Boost logo

Boost :

Subject: Re: [boost] Review Request: Boost.Locale
From: Gevorg Voskanyan (v_gevorg_at_[hidden])
Date: 2010-05-24 13:57:35


Artyom wrote:
> - There is absolutely no information given about std::mbstate_t that
> should save intermediate data between conversions so, there is actually
> no way to pass anything between sequential calls of
> std::locale::codecvt<...>::in/out. So even if I observe first surrogate
> pair there is no way to pass this information for next call and thus
> I loose this information

Ah, yes, mbstate_t. It may be good enough for UTF-8 (multibyte sequence) but may not be usable for UTF-16 (multi-wchar_t sequence :-) on windows). Thanks, that fully explains it.

> This is exactly the reason you can't implement utf-8 - utf-16 codepage
> conversion using codecvt facet.

And still codecvt<char16_t, char, mbstate_t> converts between UTF-8 and UTF-16 in C++11. That seems to suggest the new standard will require mbstate_t to be usable for UTF-16 as well.

> On the other hand there is no such limitations for utf-32 encodings
> as there is no information to preserve between calls.
>
> Additional note: it is also not possible to convert statefull encodings
> like UTF-7 as there is no way to move state around.
>
> So generally std::locale::codecvt is not well designed to be derived
> from, so only way to to stream conversion correctly is redesign this
> facet, but in such case you can't use it with std::iostreams library.

Yes, I see.

> >
> > For the original (non-compliance) point I raised it would
> > be interesting to see how well codecvt< char32_t, char,
> > std::mbstate_t > is going to be implemented under windows
> > :)
>
> There is no problem to implement it correctly.

My point is that, if that is implemented correctly, then strictly speaking an implementation where sizeof(wchar_t) == 16 will become non-conforming according to 3.9.1/5. Which would be interesting to see :)
As intended by the standard wchar_t should have at least 21 bits for C++ implementations supporting Unicode, but of course that isn't going to be fixed for windows compilers in the foreseeable future.

> >
> > BTW, I see some interesting additions to codecvts in n3090,
> > 22.5.
> > Any plans to implement them in Boost.Locale?
>
> On same wave, when char32_t/char16_t would be available, hopefully
> these facets would be implemented. But today it is impossible to
> implement utf-16 codecvt facets.

You're right, implementing them would require implementation-specific knowledge about std::mbstate_t.

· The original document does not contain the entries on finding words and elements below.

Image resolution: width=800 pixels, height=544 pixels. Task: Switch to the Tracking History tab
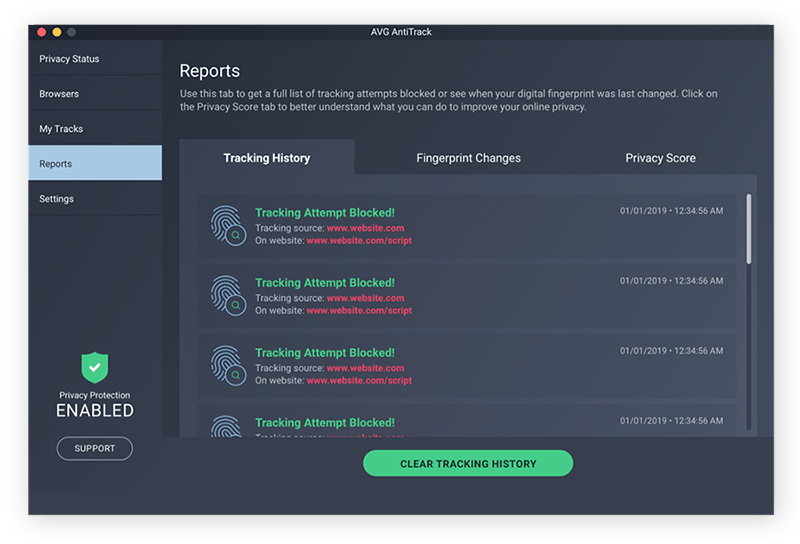pos(267,158)
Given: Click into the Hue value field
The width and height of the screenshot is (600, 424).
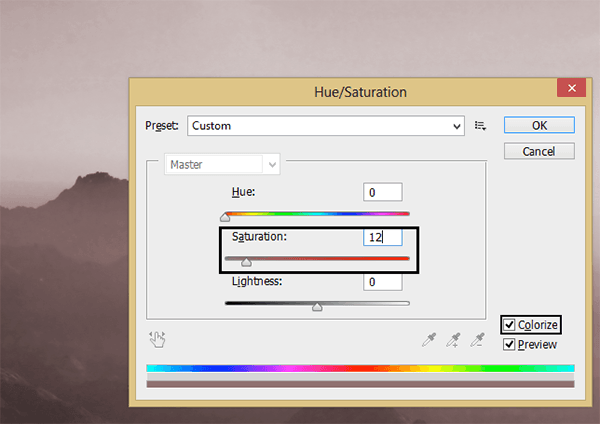Looking at the screenshot, I should point(382,192).
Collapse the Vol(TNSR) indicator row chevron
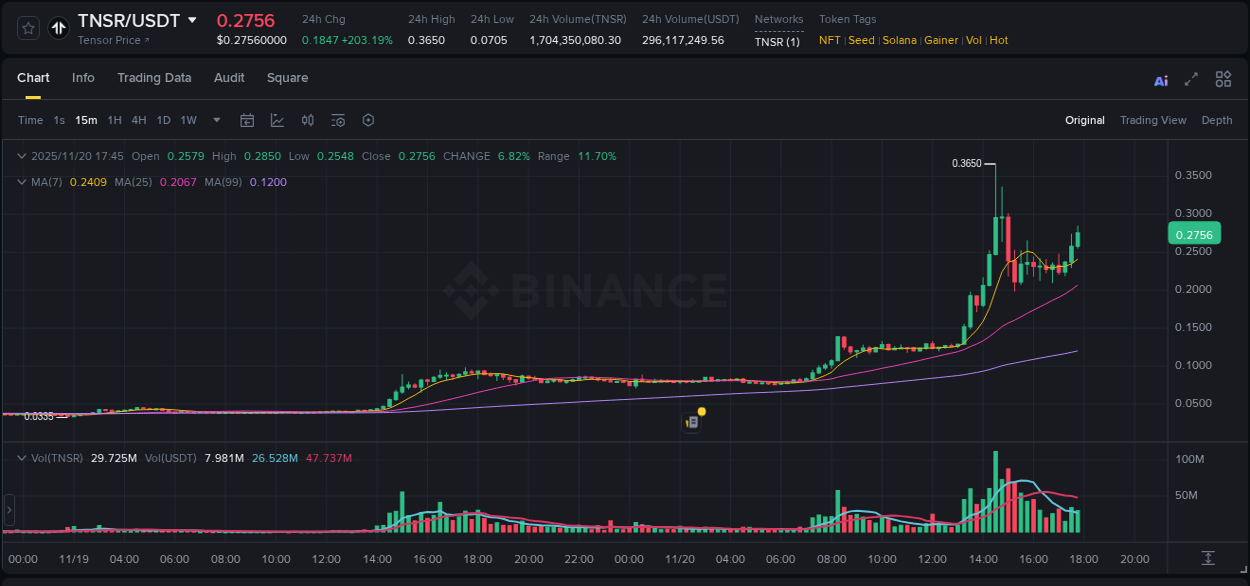This screenshot has width=1250, height=586. (21, 458)
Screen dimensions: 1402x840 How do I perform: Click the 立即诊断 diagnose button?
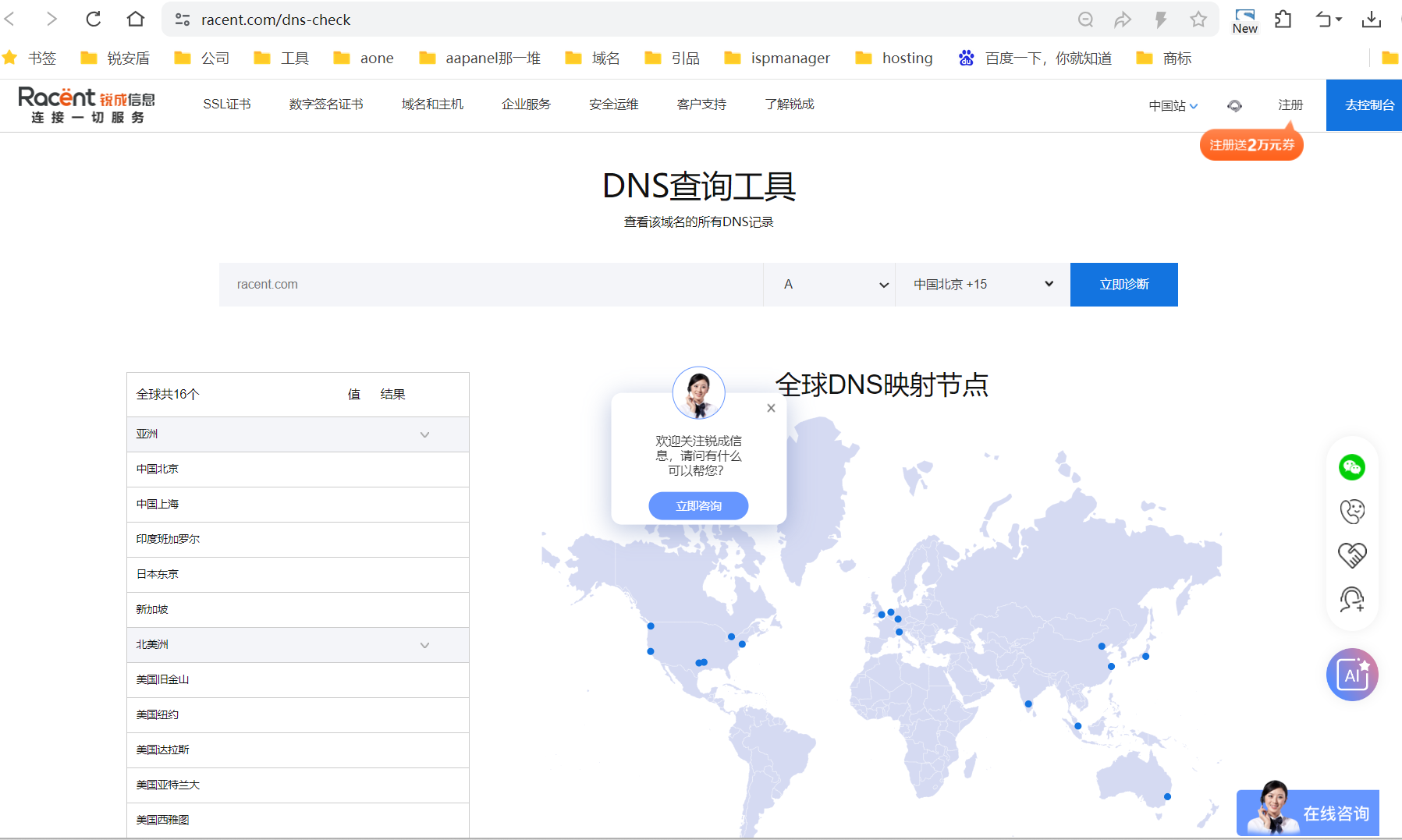tap(1123, 284)
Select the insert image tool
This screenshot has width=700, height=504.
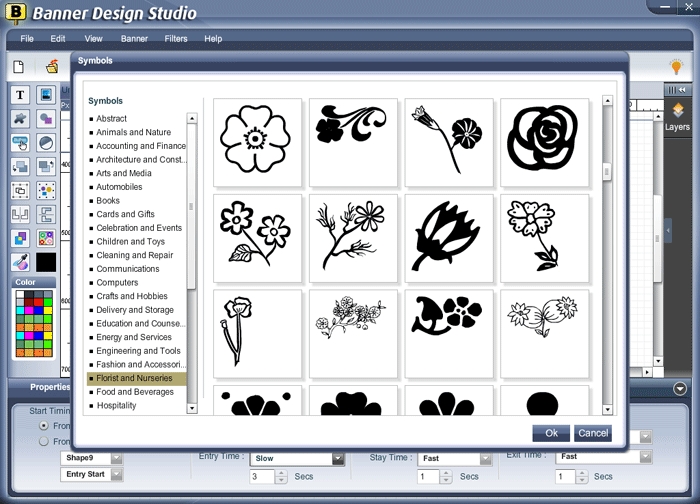[x=46, y=95]
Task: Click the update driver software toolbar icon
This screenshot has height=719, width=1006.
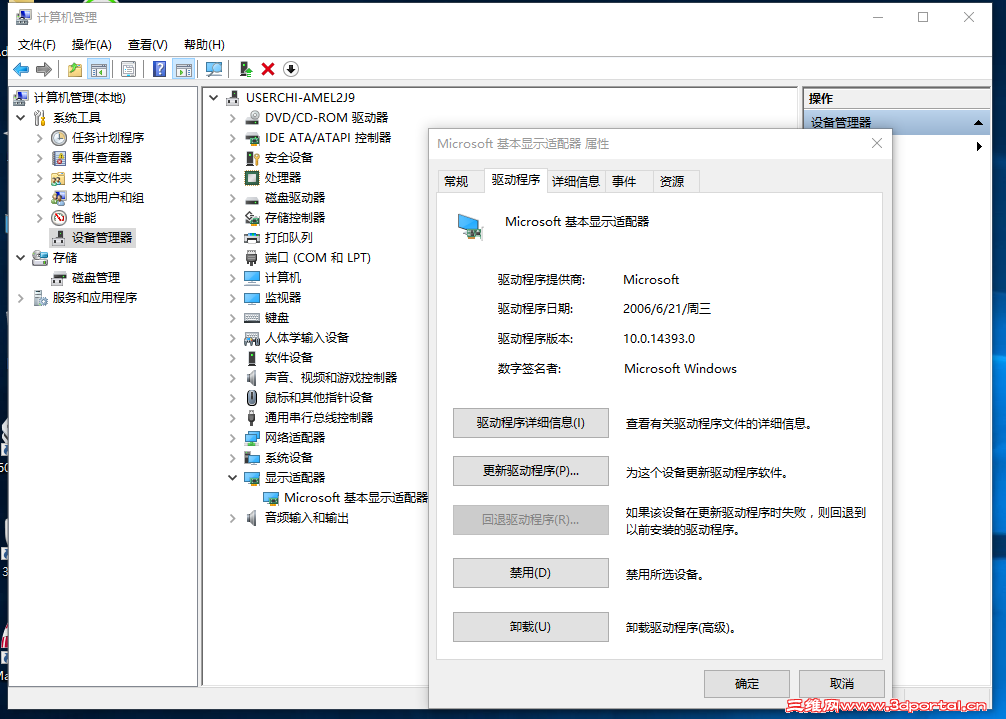Action: click(244, 68)
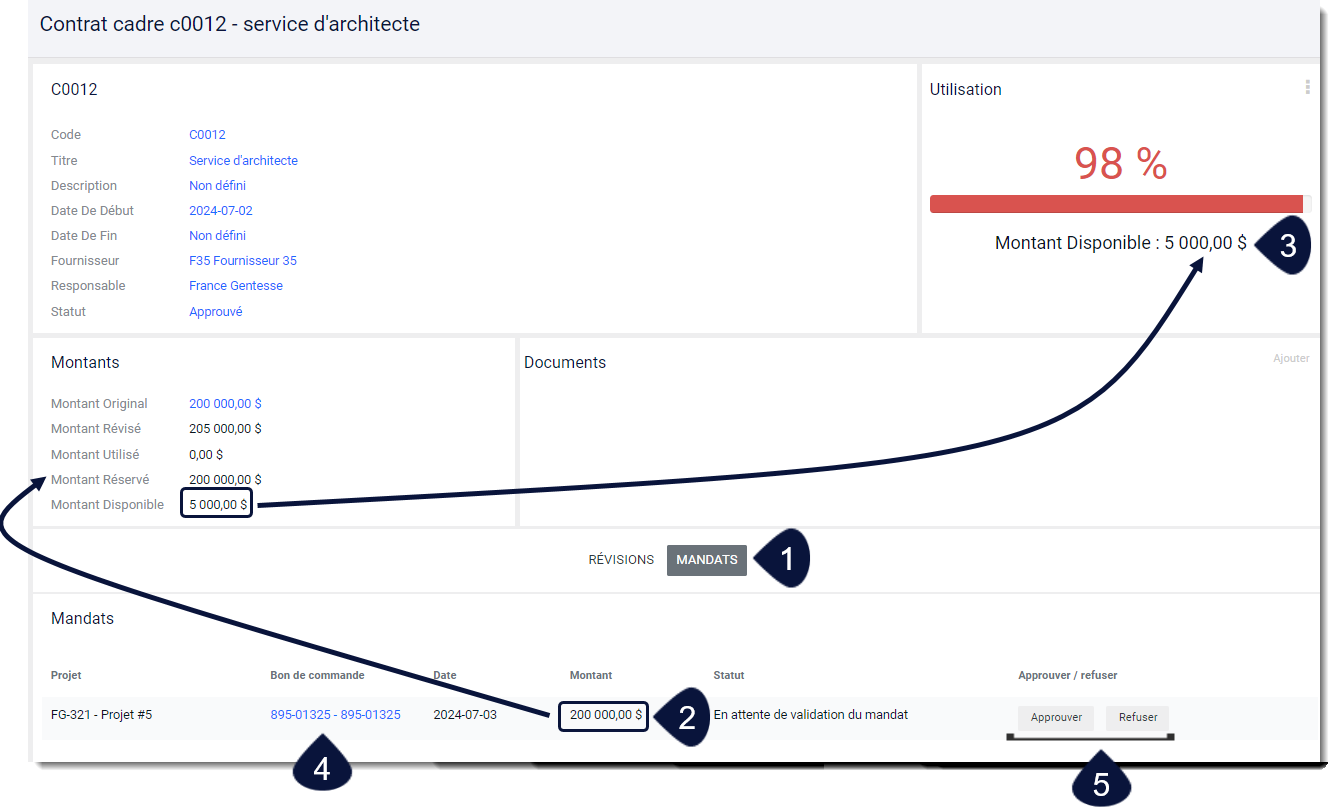1335x808 pixels.
Task: Switch to the Révisions tab
Action: pyautogui.click(x=621, y=560)
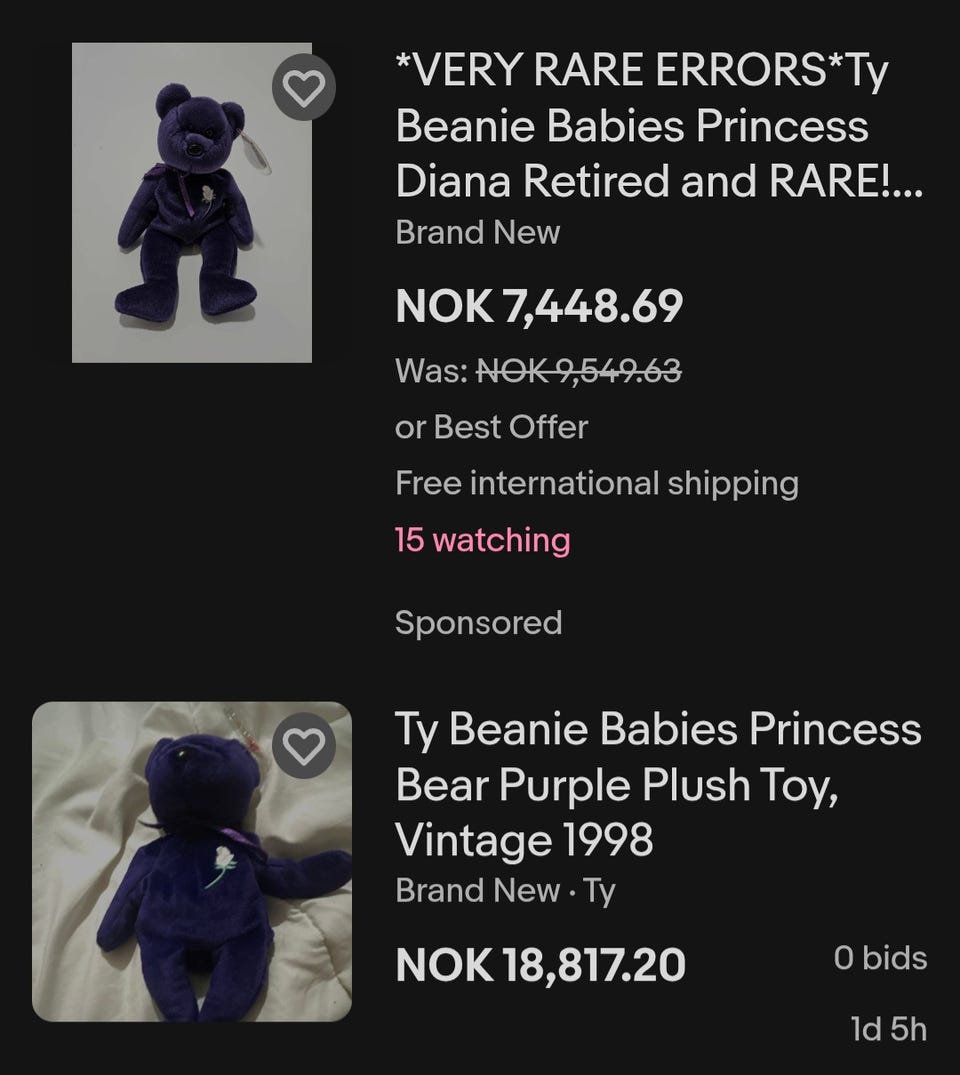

> My personal opinion - avoid wide characters and any "Unicode"
> characters. Because it is best way to full yourself with "Unicode"
> support as in reality they do not provide any advantage over plain
> char and utf-8 encodings.
>
> So, unless you are using Win32 API avoid wide characters.
> However too many programmers would disagree with me, epsecially
> Windows programmers who grew on "Unicode" and "Wide" API.
> So Boost.Locale fully supports wide characters.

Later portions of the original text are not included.